① もちろんそれはJKと一緒に!
「ねぇ、センセ。あれに出てみてよ」
そんな美月が、俺の袖を引っ張ってどこぞを指差している。振り向けば、司会の人がステージに上がり、何やら説明している。巨大モニターには企業の名前がいくつか表示されており、コラボキャンペーン企画だのなんだのと言っている。この場に居合わせた人を何人かステージに上げ、試合に挑むという趣旨らしい。
「なんでだよ」
「あたしずっと思ってたんだけどさ。センセ、優勝目指すならこうだー、とか言っていろんな練習を指示してくるけどさー。そもそも、本当に強いの?」
「ぐ。それは……」
痛いところを突かれた。
「私も気になっていました。我が校のゲーム部顧問に就任するからには、さぞお強いのかと」
「あ、それ僕も賛成。試すってわけじゃないけど、やっぱり先生の実力を見てみたいですよね」
「お前らなぁ……」
「はいはいはーい! ここに参加者がいまーす!」
美月によって、俺は二番手の選手としてエントリーされてしまった。彼女は無意識だったろうが、会場の注目を一瞬で集めたのは、何もよく通る声のせいだけではないだろう。女子高生がここにいる、というだけでも珍しいが、今日の彼女は人の目を引くルックスなのだ。何人かは鼻の下を伸ばしていただろう。俺も鼻が高いぜ。なんでだよ。
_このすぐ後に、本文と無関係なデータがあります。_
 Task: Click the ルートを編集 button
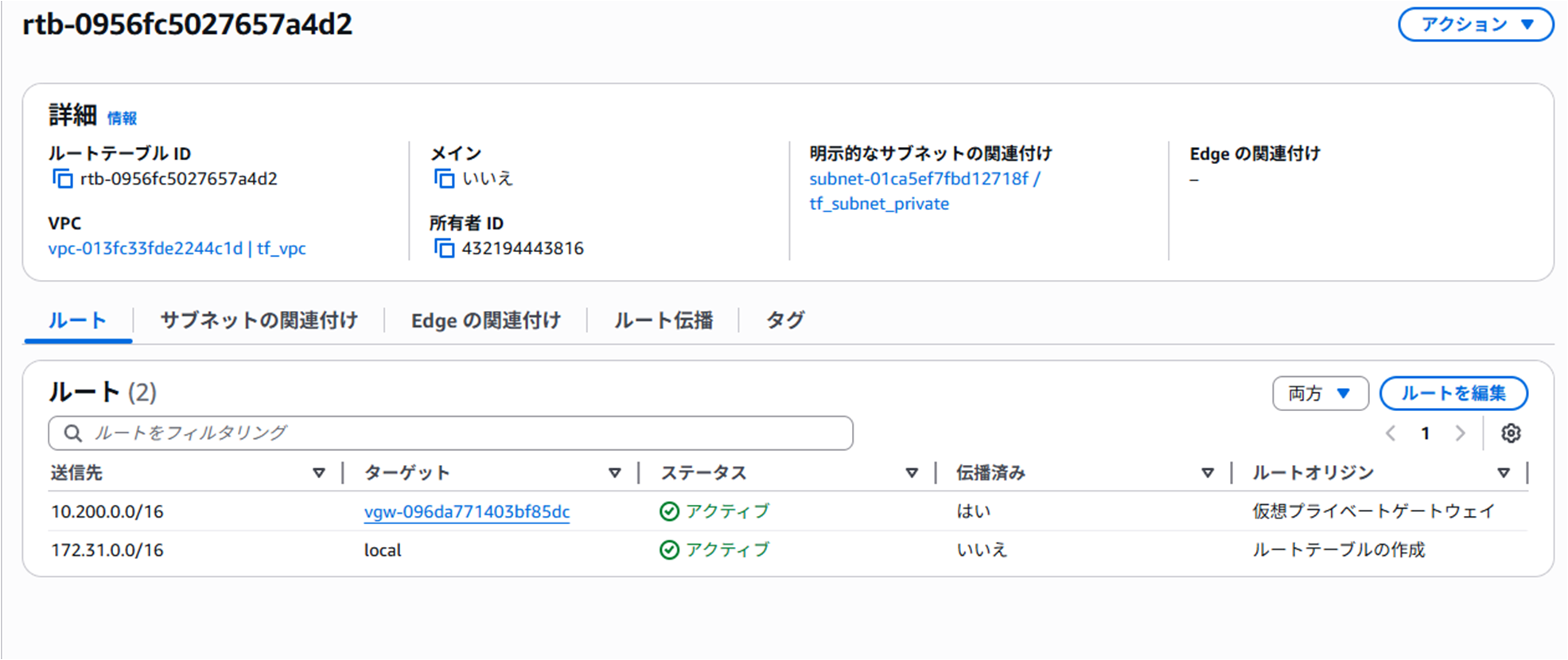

しかし全く、なんてこった。ここ最近FPSの練習をしていないというのに。あれだけ言われれば、ここはなんとしても教師としての威厳を示すべく、好成績を残したいところ。しかし練習をサボった人に戦果をくれるほど、このジャンルは甘くはない。うーん、困った。
そんな自問自答をしながら、指のストレッチをしていると、あっという間に出番がやってきてしまった。俺は少し離れたところで手を振る生徒達に、恥ずかしいからやめろと言わんばかりに、控えめに手を振って、ステージへと上がる。
「あれ? もしかして、太か?」
ステージ上で、突然声をかけられた。どこか聞き慣れた声に顔を上げれば、やはり見慣れた顔があった。
「げ、ユウキ」
「おおおお、やっぱり太じゃないか! 久しぶりだなぁ。まだFPSやってたのか」
「お、おお、まぁな」
ステージ上でそう握手を求めてきたのは、大学時代の同級生のユウキだった。なるほど、本日ゲストに呼ばれていたプロプレイヤーというのは、こいつのことだったのか。
その親しげなやり取りに、司会担当が「二人はお知り合いなのですか?」と質問する。会場も二人の関係が気になってしょうがないといった感じだ。それにユウキが答える。
「ええ、彼は大学時代の友人なのです。こうして顔を合わせるのは久しぶりなので嬉しいですね。また一緒にプレイできるのも、嬉しいです」
すかさず司会は聞き返した。
「となると、彼もひょっとして……」
「ええ、かなりのゲーマーです。なんてったって―」
「おい、余計なことは言わんで良い」
俺は彼の腕を小突いた。ユウキは一瞬の間の後、その意味を理解したようだった。司会の人間は慣れているようで、二人のそんなやり取りの微妙な間から、すかさず話題を変えてきた。
ターゲットになったのは美月達だ。司会の「先程から応援してくれている人達は?」の質問で、観衆の視線が彼女らに向けられる。ここは生徒達を変な目から守るためにも、ちょっと固めの雰囲気を演出しておく。
「ええ。私は高校の教員なのですが、今日はゲーム部の顧問として、本場の雰囲気を感じてほしいと思い、連れてきました」
会場が少々どよめく。さっそくナンパでもしようと思っていた奴もいたのだろうが、教員が同伴とあれば、それもできまい。ふふふ、ザマーミロ。
続けて司会が「それでは、負けられないですね」とマイクを俺に向ける。
「潔く負けて、現実の厳しさを教えてやろうと思います」
会場が軽い笑いに包まれると、司会は手際よく仕切り、俺達をプレイヤー席へと座らせた。その間も、これは見逃せない展開だ、とか、負けられない先生をプロがどうフォローするのか注目だ、とか、色々なことを言って観衆の期待を煽っている。さすがは司会者、プロの仕事である。
「太、お前……」
少し離れたところに構えるユウキが、俺に何かを言いたそうにしている。
「別に俺が望んだわけじゃないよ。校長命令ってヤツでさ。社会人としては、トップの命令には逆らえないだろう?」
俺は気恥ずかしさを笑顔でごまかした。
「そうか。まぁなんにしてもこの試合、本当に負けられないな」
ユウキが腕を伸ばして親指を突き出してくる。お調子者のユウキの、昔から変わらない癖だった。
「お手柔らかに頼むよ」
俺もそう言って、親指を突き出した。